Yesterday evening disappeared in a blur, I'm afraid. It was a busy day and I think I was feeling tired. So here we are - Thursday and that's almost over (at least for me!)
Today opened with torrential rain turning travel round Colombo into chaos. So lots of students were late and dripping when they did get here. But one had stopped off to buy me fruit - how sweet is that? people here are like that.
It was the day of the class photo which was a wonderfully shambolic affair with one of the college handy men standing on a chair taking three pictures on each of about ten different types of digital cameras. Not surprisingly, it took an age to get through - prolonged by lots of fooling around and gales of laughter from all round the room - and no one felt like being photographed by the end.
The rain affected the air conditioning in my room which means I can't sleep in it tonight as it's stiflingly hot. So I am camping out in the faculty office where the air con is so fierce I might need to sleep in a coat! Unlikely. It just makes it very much more comfortable.

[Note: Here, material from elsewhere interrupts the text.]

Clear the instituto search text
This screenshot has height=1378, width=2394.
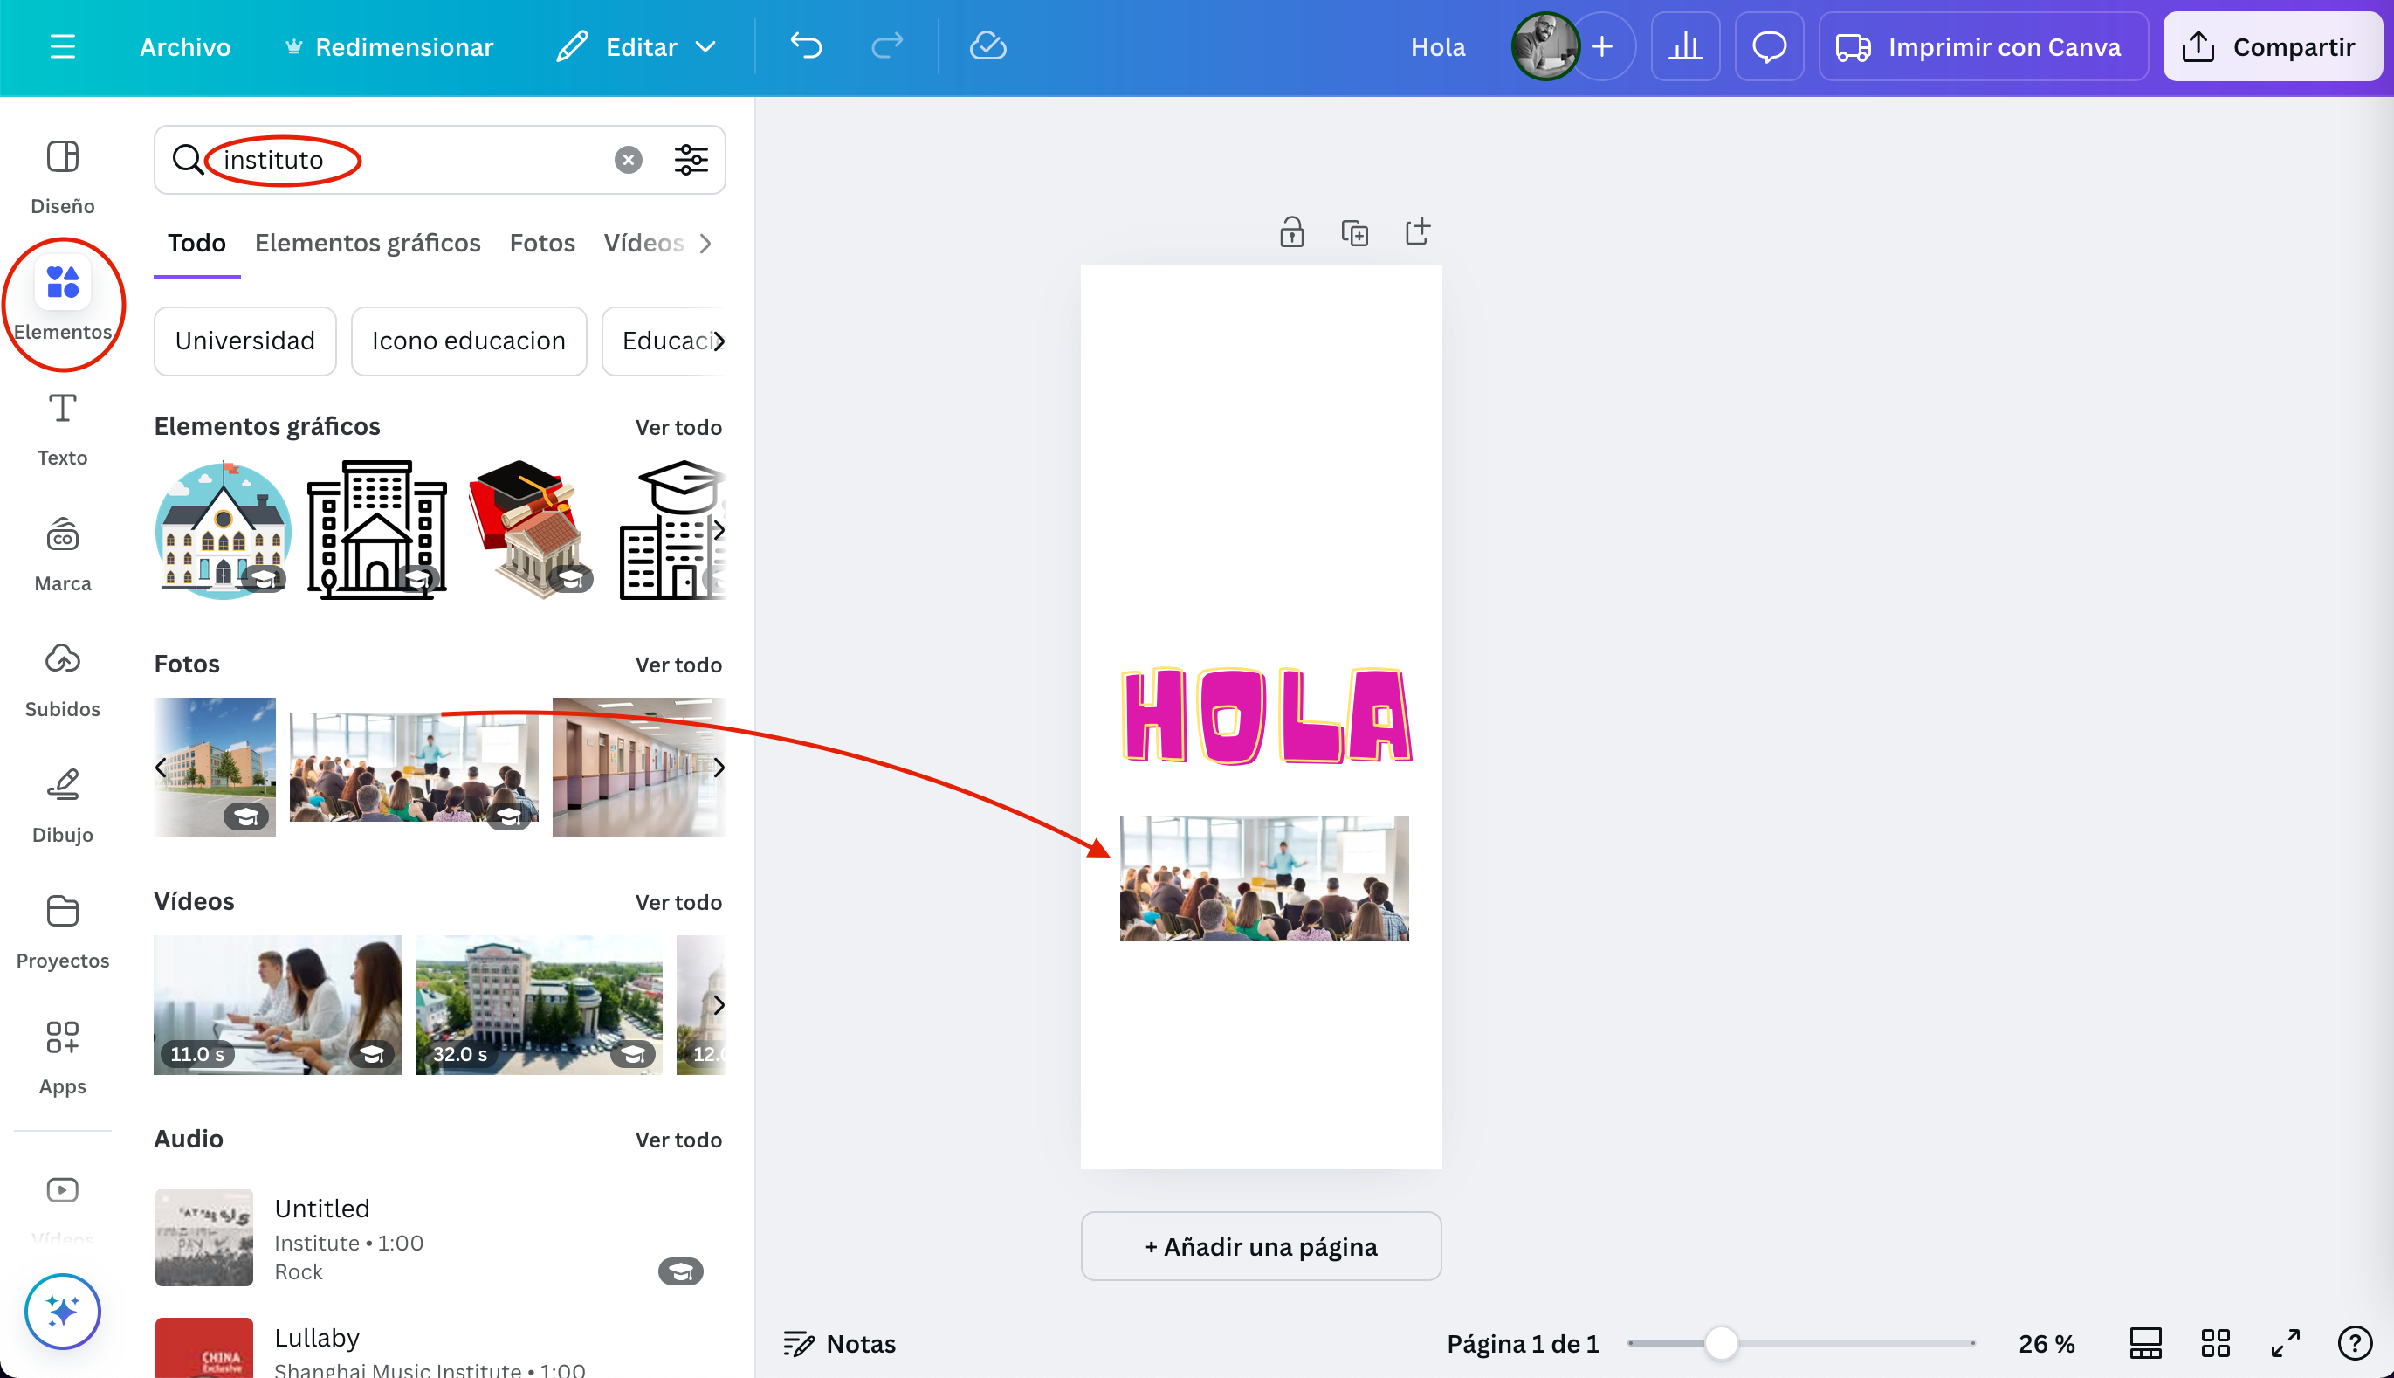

So, my nightly routine will be a bit different tonight. But it will end as it has most evenings this week with the final few tracks of Leonard Cohen’s wonderfully uplifting live at the O2 album. It has become my lights out music – two prayers, great playing, the Webb sisters and his voice like angel wings brushing against granite filling the darkness with a sublime wonder. You can't ask for more really!

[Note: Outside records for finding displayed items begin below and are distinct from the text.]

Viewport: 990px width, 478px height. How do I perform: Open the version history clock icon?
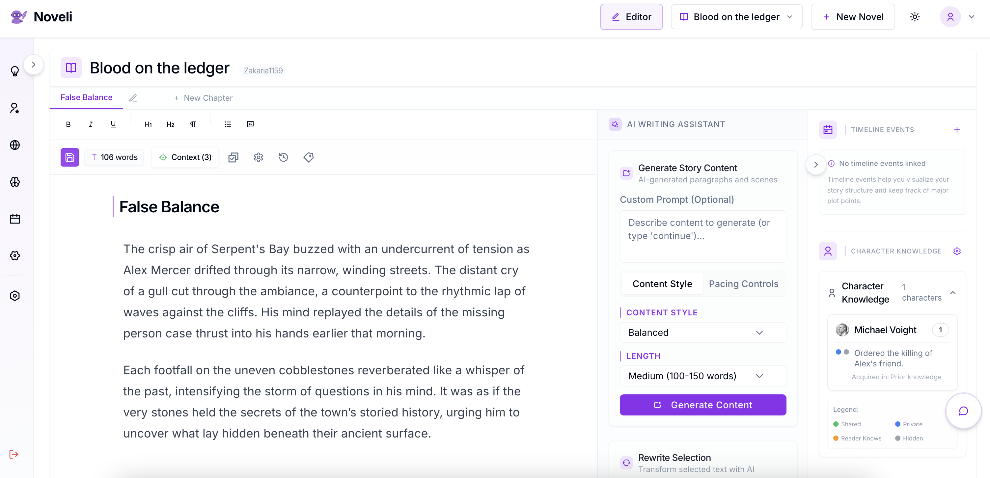click(283, 157)
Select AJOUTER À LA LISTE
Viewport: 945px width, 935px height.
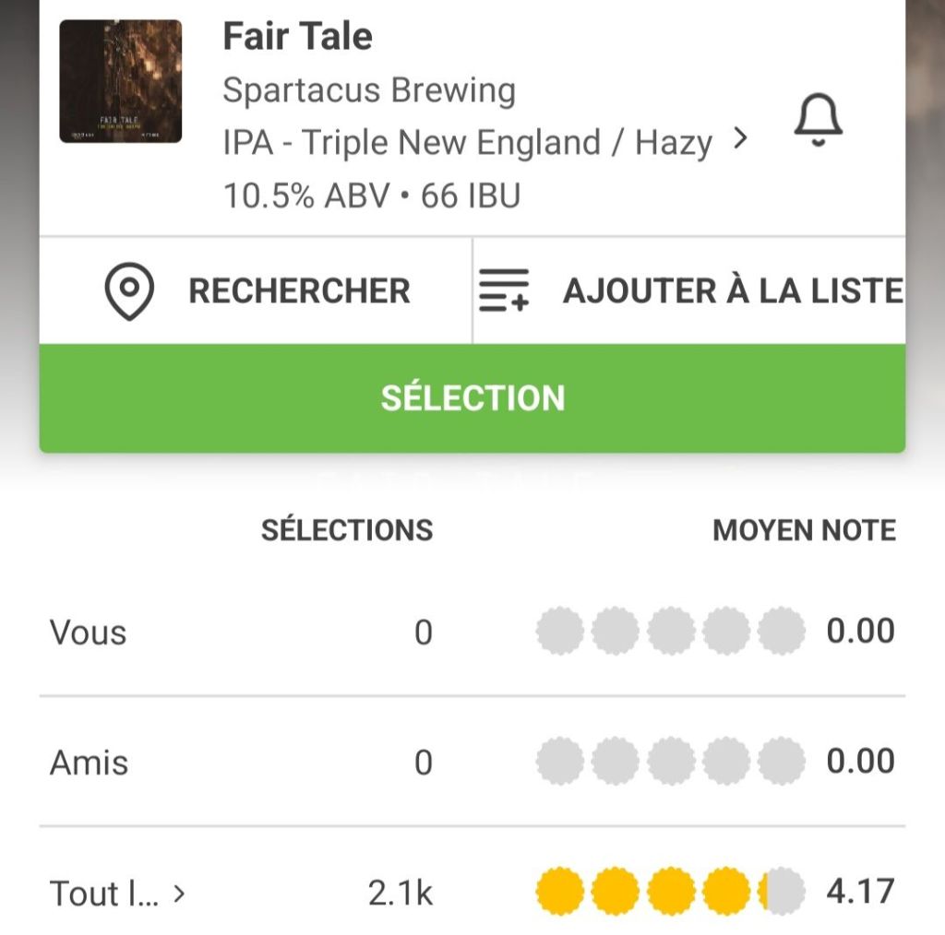[733, 291]
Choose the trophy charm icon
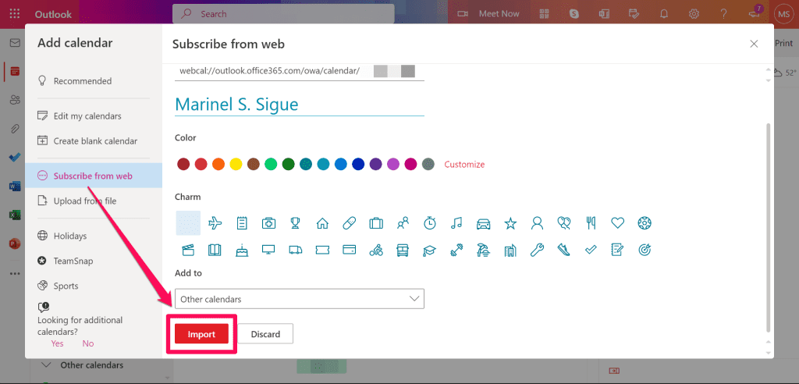The image size is (799, 384). pyautogui.click(x=295, y=223)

Tomorrow I'll be catching up with an old Sri Lankan friend and seeing his new office which will be great fun. It's also the last day of lectures with this group - though I discovered that one of them, a Swiss guy who's studying over here, is coming to Kandy to do my course next week. Now he is some glutton for punishment! I'll be sorry to see them go - though I have their assignments to look forward to - because they've been a good group, lively, engaging, wanting to talk, full of questions, keen to learn and aching to be useful to God.

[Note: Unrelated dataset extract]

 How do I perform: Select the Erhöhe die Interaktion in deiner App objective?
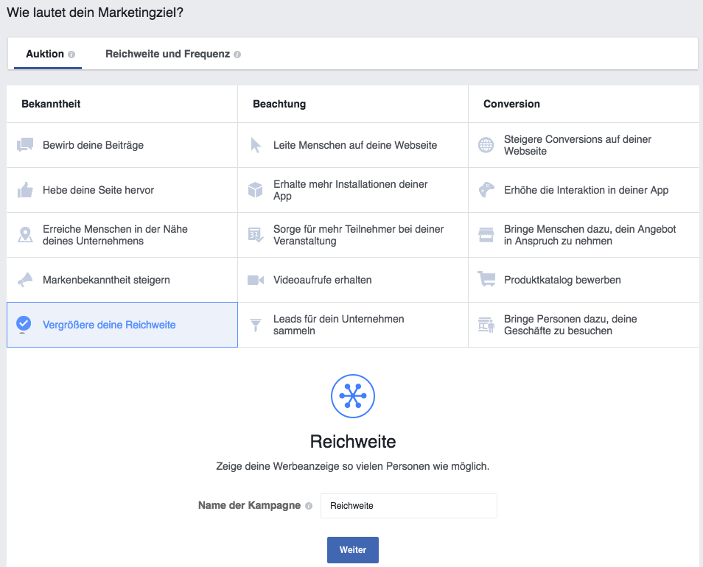tap(586, 190)
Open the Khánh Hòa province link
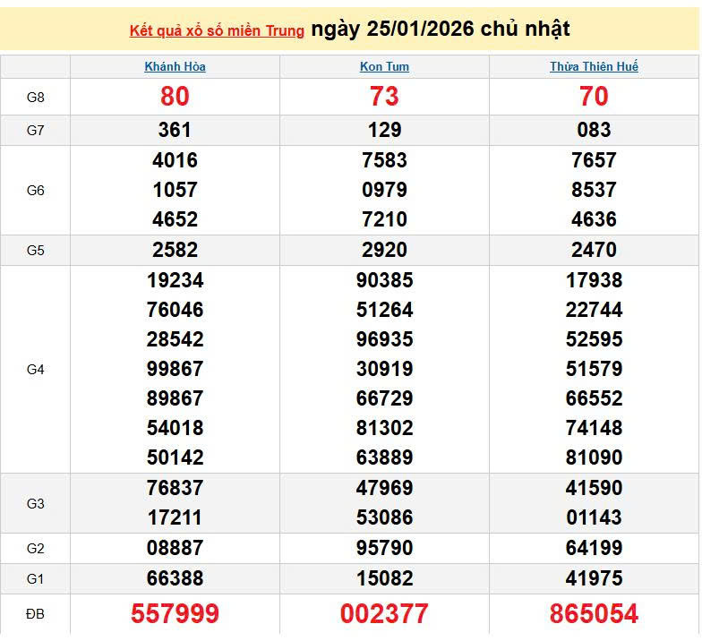Image resolution: width=702 pixels, height=641 pixels. pyautogui.click(x=175, y=67)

One guy - who really struggles with his English and was deeply apologetic about that - works in the East of the island with displaced people, bringing them aid and the gospel. He spends three months at a time literally camping out, with no air con or creature comforts, sharing God's love and what practical support he can with the people worst affected by the war, those who've lost absolutely everything. He's the reason I'm here. If I can encourage him half as much as hearing his story has encouraged me, then that's worth the air fare - and camping out in the faculty office.